Passage to read:
Treatment News

Health Canada Approves OCREVUS (ocrelizumab) for Canadians Living with Primary Progressive Multiple Sclerosis (PPMS)

3.1 from 11 votes
Friday, February 16, 2018

MISSISSAUGA, ON - Hoffmann-La Roche Limited (Roche Canada) announced that Health Canada has approved OCREVUS (ocrelizumab), with conditions, as a monotherapy for the management of adult patients with early primary progressive multiple sclerosis (PPMS) as defined by disease duration and level of disability, in conjunction with imaging features characteristic of inflammatory activity. Disability is commonly determined by using the Expanded Disability Status Scale (EDSS) to quantify physical deterioration in multiple sclerosis (MS) and to monitor changes in the level of impairment over time. Scoring is based on the examination of a patient by a neurologist.

Health Canada has approved OCREVUS under provisions made within its Notice of Compliance with Conditions (NOC/c) policy. This policy facilitates earlier access to promising new medicines that treat, prevent or diagnose serious, life-threatening and/or severely debilitating diseases for which there is no alternative medicine available in Canada, or where the new medicine offers an overall benefit/risk profile which shows improvement over existing therapies.

"This is exciting news for the MS community," says Dr. Karen Lee, Vice-President of Research at the Multiple Sclerosis Society of Canada. "Over the years we have seen many new treatments come to market that manage relapsing-remitting MS (RRMS) but there have been no disease modifying therapies for people living with progressive MS. The approval of Ocrevus is a much-needed treatment for the PPMS community because, for some people living with PPMS, Ocrevus may help control, and even slow disease progression. Hopefully, this is the beginning of many more treatment options for people living with PPMS."

Data block:
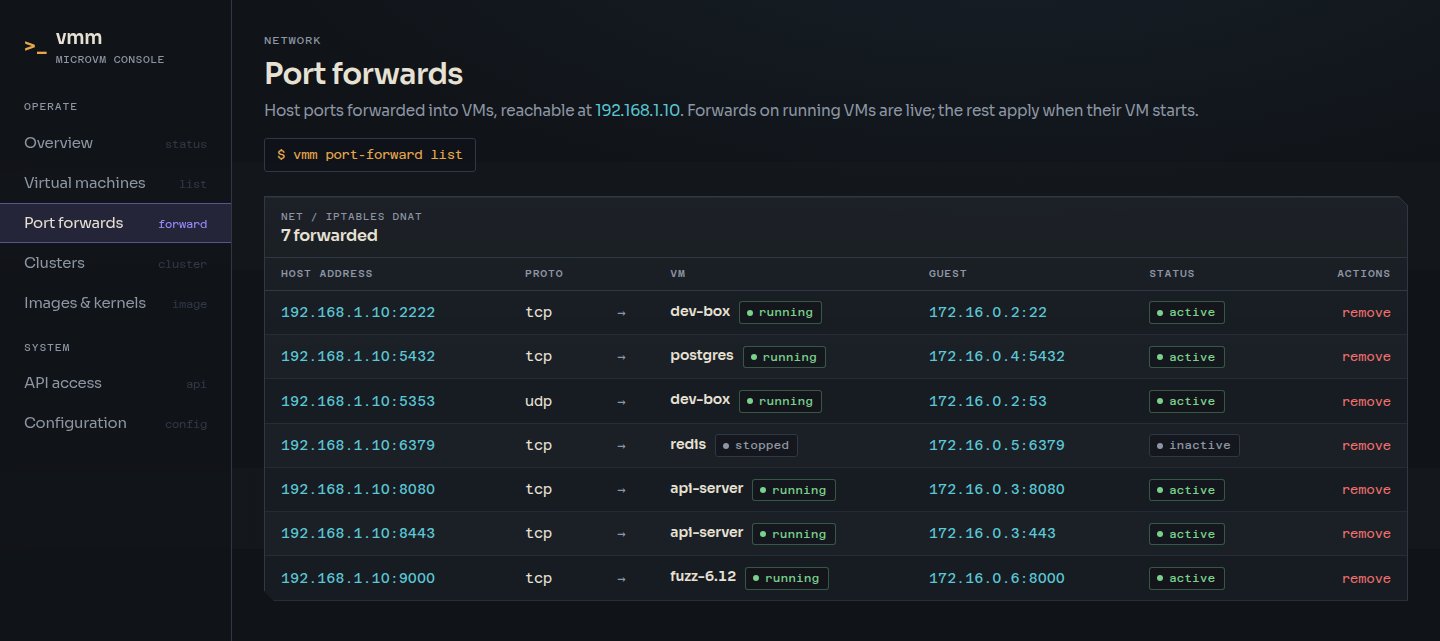
Task: Click the udp row's dev-box VM name
Action: click(x=700, y=400)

Work required:
Summarize the Ocrevus approval news item at the top of the page in two sentences.

Output:
Roche Canada announced that Health Canada has approved Ocrevus (ocrelizumab), with conditions, as a monotherapy for adults with early primary progressive multiple sclerosis, under its Notice of Compliance with Conditions policy, which facilitates earlier access to promising new medicines for serious diseases. Dr. Karen Lee of the Multiple Sclerosis Society of Canada called the approval exciting news, since there had been no disease modifying therapies for people living with progressive MS and Ocrevus may help some people with PPMS control and even slow disease progression.